Now students have reason for taking extension classes or participating fully in options classes.  There is a clear return on effort - a trait of the current millennial generation.

Each lower school "generalist" profile needs a profile champion that builds the self esteem of students and focuses on the positives of each profile.

Tuesday, July 10, 2012

Engaging parents through Edmodo

Edmodo is a product that I have used a lot this year.  With continuing use of ICT I have noticed that the effects are often not what is expected.

The most recent effect is the re-engagement of parents in education. Parents have felt disengaged from education due to (I think) the closed door nature of classes.  Parents have expressed that they are afraid to teach their students as they do not know the correct way to present mathematics.  Often they can complete a problem but have difficulty with using the correct working.

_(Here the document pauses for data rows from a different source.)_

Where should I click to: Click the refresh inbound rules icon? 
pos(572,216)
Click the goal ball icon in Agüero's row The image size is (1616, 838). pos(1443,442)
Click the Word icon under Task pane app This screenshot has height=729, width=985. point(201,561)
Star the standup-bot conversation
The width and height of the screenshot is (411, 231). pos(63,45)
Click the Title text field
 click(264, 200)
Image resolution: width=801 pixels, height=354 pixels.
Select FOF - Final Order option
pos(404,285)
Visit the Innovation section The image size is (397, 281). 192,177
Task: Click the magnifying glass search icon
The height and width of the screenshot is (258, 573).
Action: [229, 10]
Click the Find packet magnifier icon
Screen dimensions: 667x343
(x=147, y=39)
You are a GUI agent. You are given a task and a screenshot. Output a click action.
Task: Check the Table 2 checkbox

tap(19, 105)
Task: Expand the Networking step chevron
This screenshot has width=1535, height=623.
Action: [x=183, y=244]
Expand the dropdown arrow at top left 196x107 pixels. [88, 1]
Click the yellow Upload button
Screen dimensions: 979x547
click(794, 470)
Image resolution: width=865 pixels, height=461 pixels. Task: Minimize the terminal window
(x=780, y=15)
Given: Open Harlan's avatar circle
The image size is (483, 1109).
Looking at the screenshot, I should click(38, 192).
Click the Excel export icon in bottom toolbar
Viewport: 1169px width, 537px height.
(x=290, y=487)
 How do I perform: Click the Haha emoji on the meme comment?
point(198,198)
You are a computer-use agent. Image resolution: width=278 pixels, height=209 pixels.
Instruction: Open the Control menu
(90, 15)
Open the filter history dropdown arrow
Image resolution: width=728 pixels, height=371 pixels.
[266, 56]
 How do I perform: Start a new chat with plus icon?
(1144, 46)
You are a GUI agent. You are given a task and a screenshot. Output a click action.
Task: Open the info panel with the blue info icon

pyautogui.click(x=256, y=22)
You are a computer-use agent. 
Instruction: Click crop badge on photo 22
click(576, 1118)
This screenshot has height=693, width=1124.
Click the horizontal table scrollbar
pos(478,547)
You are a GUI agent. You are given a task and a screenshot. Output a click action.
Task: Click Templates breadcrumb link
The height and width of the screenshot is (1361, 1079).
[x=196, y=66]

Now, having marked a few teachers work, this is no real surprise as teachers use a wide variety of techniques to solve problems.  A method ok in year 8 is a big no no in year 9.  Balancing method in year nine is where I most often put my head in my hands as students often have no real connection made to BIMDAS(order of operations), nor to where a new line of working (formal algebraic notation) should be used.

Edmodo, by presenting board work online (such that parents can access it), is starting the process of re-engaging parents in high school education.  They can see what homework is set, what teaching method has been used and what the mark was on a test - such that they can help  a student revise/relearn/correct any practices that are not up to scratch.

It has also relieved pressure on teachers as comments like "You haven't taught my child that", or "I didn't know my student was doing poorly" are now not as potent - the information has been available all along.  It gives parents back a role in the teaching process as the primary carers (at least for the other 14 hours of the day) - something that has been lacking in recent years, especially where parental knowledge is not sufficiently great to understand the difficulty of engaging and teaching students.

Is it a pathway to parents again understanding that teaching is a real skill and that for the most part teachers are doing a reasonable job?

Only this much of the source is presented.